10⃞ Kann die Bildung explosionsfähiger Atmosphäre oder das Vorhandensein wirksamer Zündquellen in Anlagen und Behältern nicht sicher ausgeschlossen werden, müssen konstruktive Maßnahmen getroffen sein, die die Auswirkungen möglicher Explosionen auf ein unbedenkliches Maß reduzieren. Solche Maßnahmen sind:
  • explosionsfeste Bauweise von Behältern und Apparaturen
  • Explosionsunterdrückung durch schnelles Einblasen von Löschmitteln in Behälter und Apparaturen
  • Explosionsdruckentlastung von Behältern und Apparaturen durch Freigabe von definierten Querschnitten zur Abfuhr des Drucks und des Flammenstrahls in eine ungefährliche Richtung (meist in Verbindung mit explosionstechnischer Entkoppelung)
  • Verhinderung der Flammen- und Explosionsübertragung (Explosionstechnische Entkoppelung) z. B. durch mechanisches Schnellabsperren oder Ausschleusen

Die vorbeschriebenen konstruktiven Schutzmaßnahmen können nur in Bereichen eingesetzt werden, in denen sich bei bestimmungsgemäßem Betrieb keine Personen aufhalten dürfen.

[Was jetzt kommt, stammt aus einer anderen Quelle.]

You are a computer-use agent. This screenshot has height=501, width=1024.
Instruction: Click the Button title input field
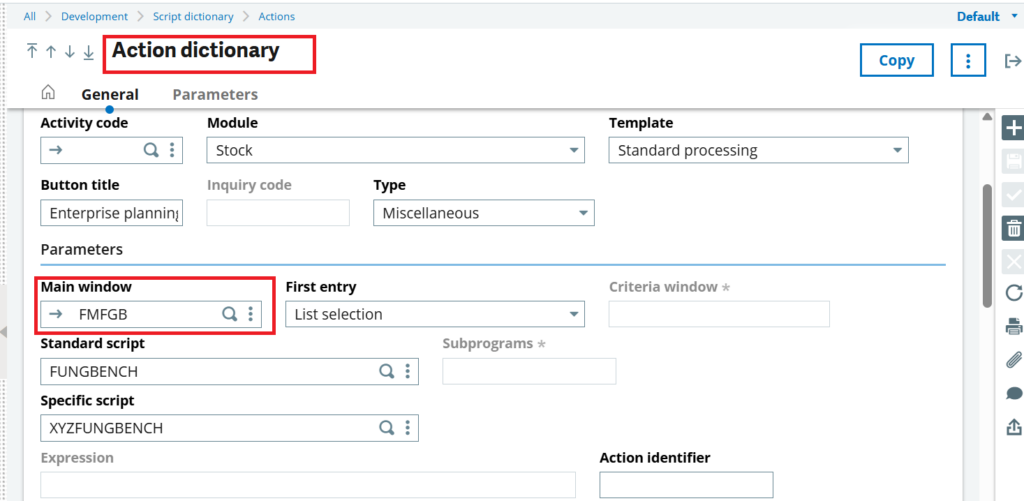112,213
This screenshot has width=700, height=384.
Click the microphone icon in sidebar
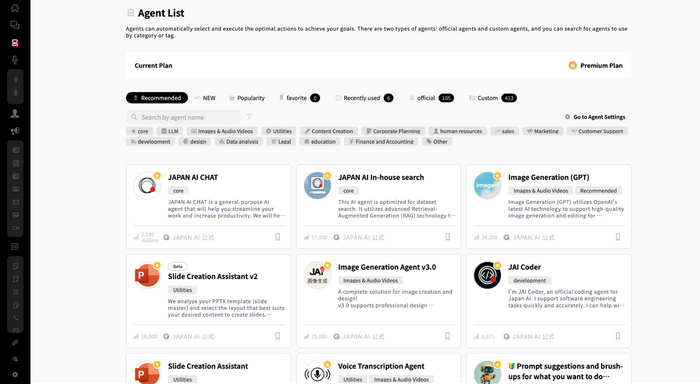pos(15,60)
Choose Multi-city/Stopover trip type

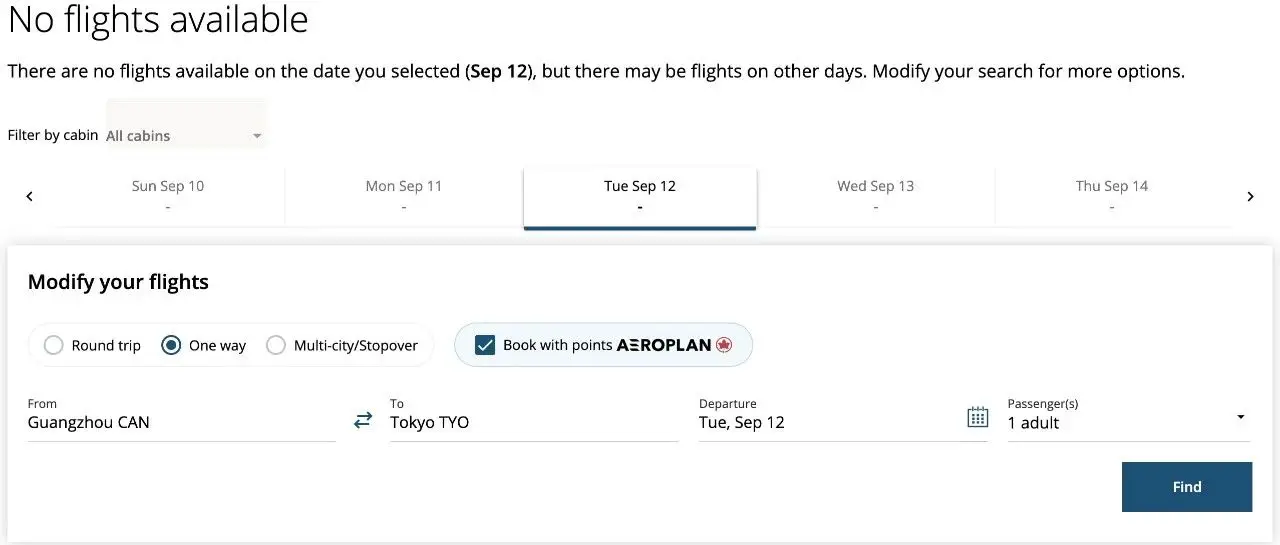pos(342,345)
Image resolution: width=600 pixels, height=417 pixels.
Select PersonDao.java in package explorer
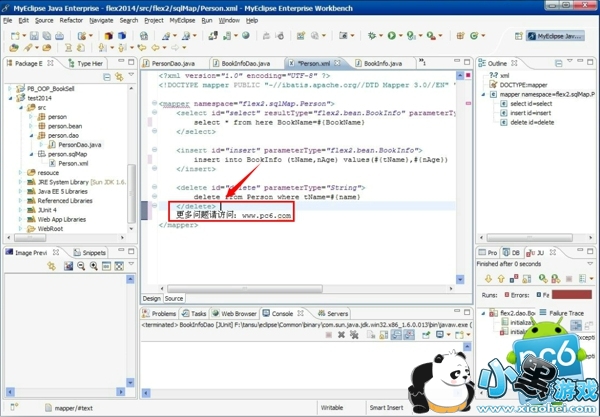[x=77, y=144]
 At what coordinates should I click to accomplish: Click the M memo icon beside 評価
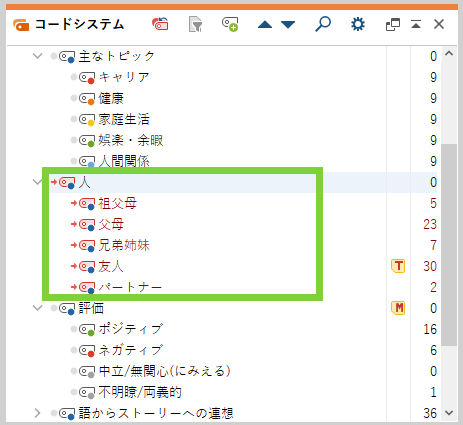click(x=398, y=308)
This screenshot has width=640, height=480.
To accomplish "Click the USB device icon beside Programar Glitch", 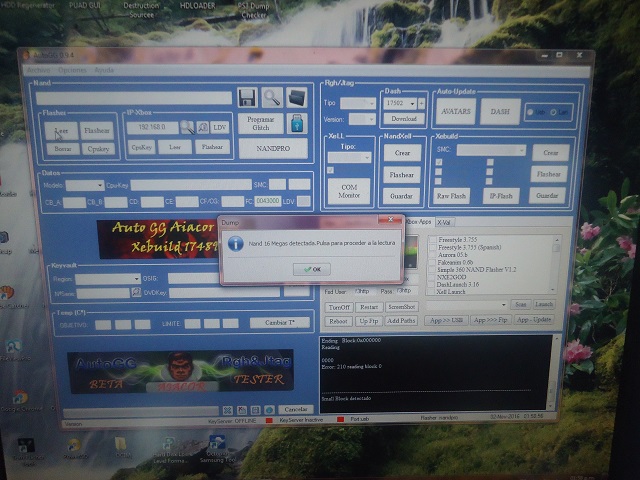I will (x=296, y=123).
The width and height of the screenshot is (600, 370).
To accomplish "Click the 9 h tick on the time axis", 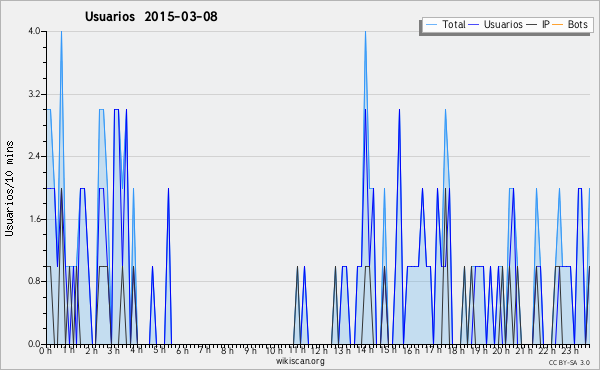I will coord(251,350).
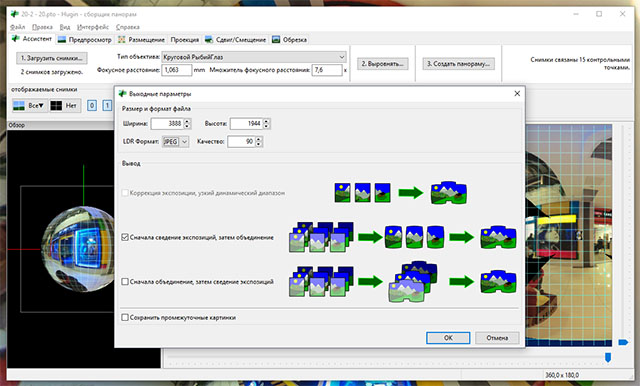
Task: Open the Интерфейс menu
Action: pos(93,27)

11⃞ Zusätzliche technische Maßnahmen können z. B. in der Zugabe von gasförmigen Inertstoffen (Stickstoff, Kohlendioxid) oder Wasserdampf bestehen. Diese Schutzmaßnahmen können wegen der Sauerstoffverdrängung nur in Bereichen eingesetzt werden, in denen sich bei bestimmungsgemäßem Betrieb keine Personen aufhalten dürfen. Siehe auch ⃞6
12⃞ Zur Unterweisung der Beschäftigten, die in explosionsgefährdeten Bereichen tätig werden sollen, müssen schriftliche Betriebsanweisungen vorliegen. Darin sind Informationen zu den Explosionsgefahren sowie Maßnahmen zu deren Abwendung aufzunehmen. Personen, die mit der Durchführung von Instandsetzungs-, Wartungs-, Umbauund Reinigungsarbeiten beauftragt werden, müssen eine angemessene spezielle Unterweisung erhalten. Die Unterweisung ist zu protokollieren. Die Teilnehmer und Teilnehmerinnen bestätigen durch Unterschrift die Teilnahme an der Unterweisung.
13⃞ Für gefährliche Tätigkeiten (z. B. Schweiß-, Schneid-, Trennschleif- und sonstige Feuerarbeiten) in explosionsgefährdeten Bereichen müssen schriftliche Arbeitsfreigaben eingeführt sein (Erlaubnisscheinverfahren).
14⃞ An den Zugängen zu explosionsgefährdeten Bereichen muss folgende Kennzeichnung vorgenommen werden:
  • Warnzeichen „Warnung vor explosionsfähiger Atmosphäre“
  • Verbotszeichen „Keine offene Flamme; Feuer, offenes Licht und Rauchen verboten“
  • Verbotszeichen „Zutritt für Unbefugte verboten“
15⃞ Materialablagerungen von brennbaren Stäuben und Beschichtungsstoffen in explosionsgefährdeten Bereichen können zu zusätzlichen Brandgefahren und, bei Aufwirbelung, auch zu Explosionsgefahren führen. Um diese Gefahren zu unterbinden, müssen die Ablagerungen regelmäßig entfernt werden. Der Umfang und die Intervalle der Reinigungsmaßnahmen müssen in der Betriebsanweisung festgelegt sein.
16⃞ Siehe Abschnitt 20 dieser DGUV Information 209-046.

1 Ab 20. April 2016 RL 2014/34/EU, bestehende Konformitätserklärungen und Kennzeichnungen nach RL 94/9/EG behalten weiterhin ihre Gültigkeit.